▶ Goal
Reproduce verbatim the lines of the data between the line holding "coordinates (41, 547)." and the line holding "What do you see at coordinates (2246, 37)", inclusive.

[Records from a dataset]
##############################
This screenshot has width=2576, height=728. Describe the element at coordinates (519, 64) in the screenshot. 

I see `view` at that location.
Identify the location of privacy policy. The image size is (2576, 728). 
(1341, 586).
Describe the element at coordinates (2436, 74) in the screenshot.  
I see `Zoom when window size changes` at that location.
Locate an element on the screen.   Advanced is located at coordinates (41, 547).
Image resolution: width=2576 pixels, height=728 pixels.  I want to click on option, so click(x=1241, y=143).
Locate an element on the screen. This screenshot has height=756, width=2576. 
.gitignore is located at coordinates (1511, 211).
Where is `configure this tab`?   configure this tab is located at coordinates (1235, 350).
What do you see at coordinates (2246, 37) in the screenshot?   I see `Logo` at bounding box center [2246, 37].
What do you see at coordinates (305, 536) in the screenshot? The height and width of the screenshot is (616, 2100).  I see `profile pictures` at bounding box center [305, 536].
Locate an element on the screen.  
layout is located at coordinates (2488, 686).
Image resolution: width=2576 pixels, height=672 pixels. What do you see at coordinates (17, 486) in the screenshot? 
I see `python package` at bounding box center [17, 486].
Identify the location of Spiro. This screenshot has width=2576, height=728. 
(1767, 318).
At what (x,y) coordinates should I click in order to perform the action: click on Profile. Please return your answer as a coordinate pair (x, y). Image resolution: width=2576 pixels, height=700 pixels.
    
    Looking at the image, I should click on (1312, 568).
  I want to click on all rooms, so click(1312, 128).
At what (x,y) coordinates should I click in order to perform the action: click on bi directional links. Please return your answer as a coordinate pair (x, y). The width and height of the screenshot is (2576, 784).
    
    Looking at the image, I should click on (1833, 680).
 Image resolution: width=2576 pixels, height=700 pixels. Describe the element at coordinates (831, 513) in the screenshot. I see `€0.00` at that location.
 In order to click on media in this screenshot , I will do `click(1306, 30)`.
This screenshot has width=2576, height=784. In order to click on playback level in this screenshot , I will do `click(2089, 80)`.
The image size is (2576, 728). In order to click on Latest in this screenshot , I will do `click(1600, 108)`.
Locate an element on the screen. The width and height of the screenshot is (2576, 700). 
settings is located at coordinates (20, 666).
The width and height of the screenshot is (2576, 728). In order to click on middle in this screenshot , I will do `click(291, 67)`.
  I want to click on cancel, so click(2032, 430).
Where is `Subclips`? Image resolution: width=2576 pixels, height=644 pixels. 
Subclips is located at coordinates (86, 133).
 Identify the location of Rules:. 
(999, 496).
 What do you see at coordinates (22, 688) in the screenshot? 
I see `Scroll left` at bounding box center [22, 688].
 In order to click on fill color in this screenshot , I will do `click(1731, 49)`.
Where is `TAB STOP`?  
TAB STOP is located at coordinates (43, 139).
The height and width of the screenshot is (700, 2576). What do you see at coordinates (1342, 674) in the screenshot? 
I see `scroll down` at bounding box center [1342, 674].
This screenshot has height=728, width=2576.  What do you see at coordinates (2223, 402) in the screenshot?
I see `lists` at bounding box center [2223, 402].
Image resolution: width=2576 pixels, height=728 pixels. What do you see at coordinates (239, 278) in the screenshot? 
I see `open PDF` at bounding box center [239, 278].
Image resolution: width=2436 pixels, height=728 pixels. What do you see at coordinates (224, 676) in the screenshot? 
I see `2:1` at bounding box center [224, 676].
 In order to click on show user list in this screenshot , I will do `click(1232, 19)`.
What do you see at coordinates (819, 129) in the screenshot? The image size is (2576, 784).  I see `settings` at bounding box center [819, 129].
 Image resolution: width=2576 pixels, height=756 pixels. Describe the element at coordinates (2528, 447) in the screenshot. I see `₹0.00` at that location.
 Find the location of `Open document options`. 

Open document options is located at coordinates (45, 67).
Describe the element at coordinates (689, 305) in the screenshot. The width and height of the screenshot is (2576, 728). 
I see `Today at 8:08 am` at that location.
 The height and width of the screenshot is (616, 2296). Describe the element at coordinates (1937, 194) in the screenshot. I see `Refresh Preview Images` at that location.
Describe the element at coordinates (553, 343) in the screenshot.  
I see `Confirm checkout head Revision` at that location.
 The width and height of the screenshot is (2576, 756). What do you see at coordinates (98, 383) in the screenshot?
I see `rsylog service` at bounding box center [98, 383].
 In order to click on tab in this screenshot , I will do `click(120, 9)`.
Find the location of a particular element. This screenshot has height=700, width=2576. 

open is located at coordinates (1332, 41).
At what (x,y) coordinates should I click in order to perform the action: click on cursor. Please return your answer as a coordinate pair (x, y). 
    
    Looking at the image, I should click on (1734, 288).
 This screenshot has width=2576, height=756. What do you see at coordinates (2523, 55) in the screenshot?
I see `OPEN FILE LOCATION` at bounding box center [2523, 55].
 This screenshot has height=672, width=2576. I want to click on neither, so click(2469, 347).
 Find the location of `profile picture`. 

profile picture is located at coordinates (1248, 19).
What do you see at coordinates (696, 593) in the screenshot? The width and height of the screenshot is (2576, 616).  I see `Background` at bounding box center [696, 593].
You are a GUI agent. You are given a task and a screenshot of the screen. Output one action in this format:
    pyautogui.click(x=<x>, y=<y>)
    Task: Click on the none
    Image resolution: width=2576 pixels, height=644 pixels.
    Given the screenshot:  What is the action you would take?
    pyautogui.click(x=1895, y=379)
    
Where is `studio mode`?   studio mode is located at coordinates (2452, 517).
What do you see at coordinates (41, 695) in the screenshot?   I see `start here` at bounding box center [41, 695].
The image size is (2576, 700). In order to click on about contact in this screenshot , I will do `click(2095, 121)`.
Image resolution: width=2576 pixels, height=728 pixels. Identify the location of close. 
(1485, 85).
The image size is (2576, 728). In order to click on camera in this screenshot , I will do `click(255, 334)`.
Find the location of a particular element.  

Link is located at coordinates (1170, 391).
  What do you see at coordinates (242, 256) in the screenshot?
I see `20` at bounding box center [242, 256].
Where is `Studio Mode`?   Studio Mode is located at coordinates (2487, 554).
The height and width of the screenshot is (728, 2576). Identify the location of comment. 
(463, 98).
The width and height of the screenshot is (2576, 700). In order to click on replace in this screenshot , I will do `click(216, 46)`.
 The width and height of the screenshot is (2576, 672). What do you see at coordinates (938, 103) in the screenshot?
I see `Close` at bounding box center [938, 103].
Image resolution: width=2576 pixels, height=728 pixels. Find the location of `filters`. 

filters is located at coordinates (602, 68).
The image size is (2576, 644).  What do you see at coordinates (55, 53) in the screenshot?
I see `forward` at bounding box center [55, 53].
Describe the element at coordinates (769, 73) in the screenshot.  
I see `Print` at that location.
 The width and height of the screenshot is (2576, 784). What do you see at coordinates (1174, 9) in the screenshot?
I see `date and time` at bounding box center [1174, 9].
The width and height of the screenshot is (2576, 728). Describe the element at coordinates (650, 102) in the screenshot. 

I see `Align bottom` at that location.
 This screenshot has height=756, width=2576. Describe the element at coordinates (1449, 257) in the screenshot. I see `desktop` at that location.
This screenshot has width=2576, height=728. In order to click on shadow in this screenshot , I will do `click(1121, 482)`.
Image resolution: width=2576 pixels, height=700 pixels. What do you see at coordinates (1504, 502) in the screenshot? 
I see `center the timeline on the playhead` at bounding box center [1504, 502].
##############################
▶ Answer below
Locate an element on the screen.   Advanced is located at coordinates (41, 547).
Image resolution: width=2576 pixels, height=728 pixels.  I want to click on option, so click(x=1241, y=143).
Locate an element on the screen. This screenshot has height=756, width=2576. 
.gitignore is located at coordinates (1511, 211).
Where is `configure this tab`?   configure this tab is located at coordinates (1235, 350).
What do you see at coordinates (2246, 37) in the screenshot?   I see `Logo` at bounding box center [2246, 37].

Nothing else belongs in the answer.